**Job**
Rewrite the material from the line containing "Viewport: 642px width, 444px" through the line containing "(x=354, y=175)", both included, as a numbered list without blank lines. Leave out the pictures.

== Supplied data ==

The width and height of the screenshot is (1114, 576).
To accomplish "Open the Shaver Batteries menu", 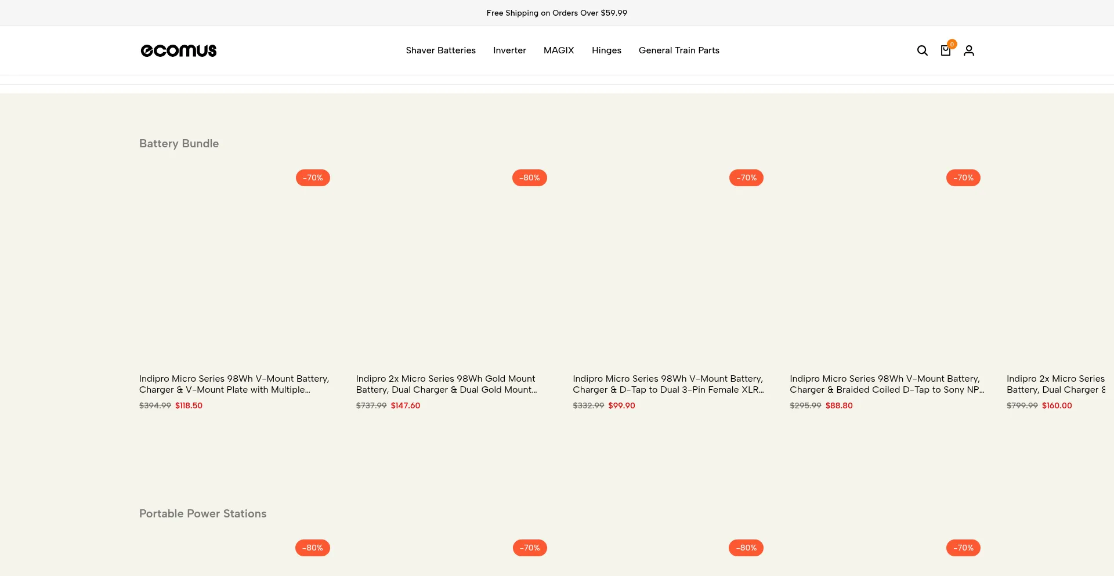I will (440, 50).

===
== Supplied data ==

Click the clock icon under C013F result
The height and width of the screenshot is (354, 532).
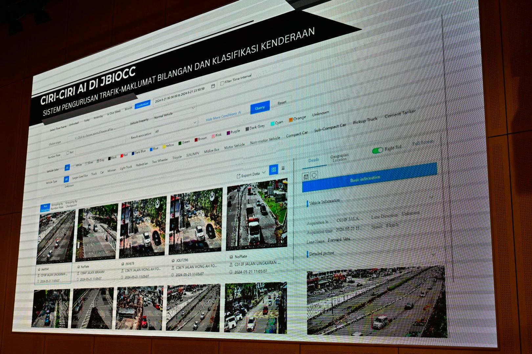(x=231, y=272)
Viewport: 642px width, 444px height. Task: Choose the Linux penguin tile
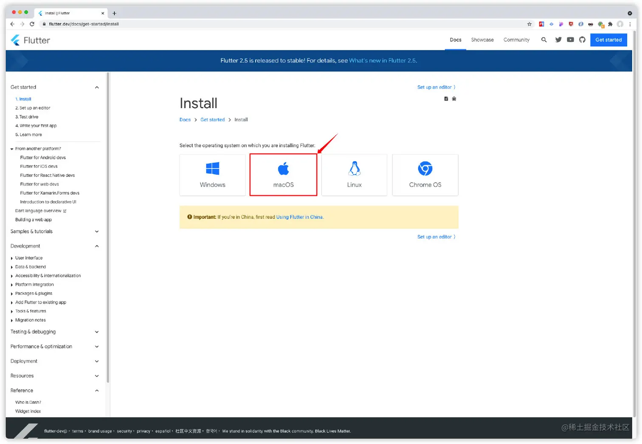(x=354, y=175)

===

**Written solution**
1. Viewport: 642px width, 444px height. Task: Choose the Linux penguin tile
2. (x=354, y=175)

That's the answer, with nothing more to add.